Le jugement est de plein droit assorti de l’exécution provisoire.
PAR CES MOTIFS,
Le juge des contentieux de la protection, statuant par mise à disposition au greffe, par jugement réputé contradictoire et en premier ressort,
CONSTATE que les conditions d’acquisition de la clause résolutoire figurant au bail conclu le 15 décembre 2020 entre la société IN’LI et monsieur [N] [M] et madame [G] [O] concernant l’appartement à usage d’habitation situé au [Adresse 3] sont réunies à la date du 6 mai 2024 ;
ORDONNE en conséquence à monsieur [N] [M] et madame [G] [O] de libérer les lieux et de restituer les clés dès la signification du présent jugement ;
DIT qu’à défaut pour monsieur [N] [M] et madame [G] [O] d’avoir volontairement libéré les lieux et restitué les clés, la société IN’LI pourra, deux mois après la signification d’un commandement de quitter les lieux, faire procéder à leur expulsion ainsi qu’à celle de tous occupants de leur chef, y compris le cas échéant avec le concours d’un serrurier et de la force publique ;
DÉBOUTE la société IN’LI de sa demande d’astreinte ;
DIT n’y avoir lieu à ordonner l’enlèvement, le transport et la séquestration des meubles éventuellement laissés sur place ;
CONDAMNE solidairement monsieur [N] [M] et madame [G] [O] à verser à la société IN’LI la somme de 6.493,78 € (décompte arrêté au 31 décembre 2024, incluant quittancement du mois de décembre 2024), avec les intérêts au taux légal à compter de la notification du présent jugement ;
CONDAMNE solidairement monsieur [N] [M] et madame [G] [O] à verser à la société IN’LI une indemnité mensuelle d’occupation d’un montant équivalent à celui du loyer et des charges, tel qu’il aurait été si le contrat s’était poursuivi, ce jusqu’à la date de la libération effective et définitive des lieux, caractérisée par la restitution des clés ;
CONDAMNE in solidum monsieur [N] [M] et madame [G] [O] à verser à la société IN’LI une somme de 330 € au titre de l’article 700 du code de procédure civile ;
CONDAMNE solidairement monsieur [N] [M] et madame [G] [O] aux dépens, qui comprendront notamment le coût du commandement de payer, de son signalement à la Commission de coordination des actions de prévention des expulsions locatives, de l’assignation et de sa notification à la préfecture ;
RAPPELLE que le jugement est de plein droit exécutoire par provision.
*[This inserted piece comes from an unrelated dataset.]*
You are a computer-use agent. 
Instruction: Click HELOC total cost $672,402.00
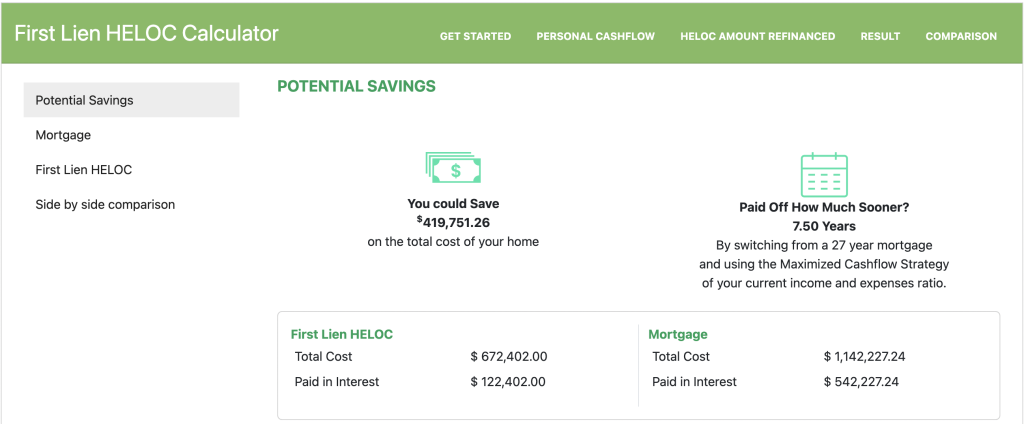[x=509, y=357]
Ainsi jugé et prononcé par mise à disposition du jugement au greffe du tribunal de proximité, le 6 mars 2025, les parties en ayant été préalablement avisées dans les conditions prévues au deuxième alinéa de l’article 450 du code de procédure civile, la minute étant signée par madame Violaine ESPARBÈS, vice-président, et par monsieur Thomas BOUMIER, greffier.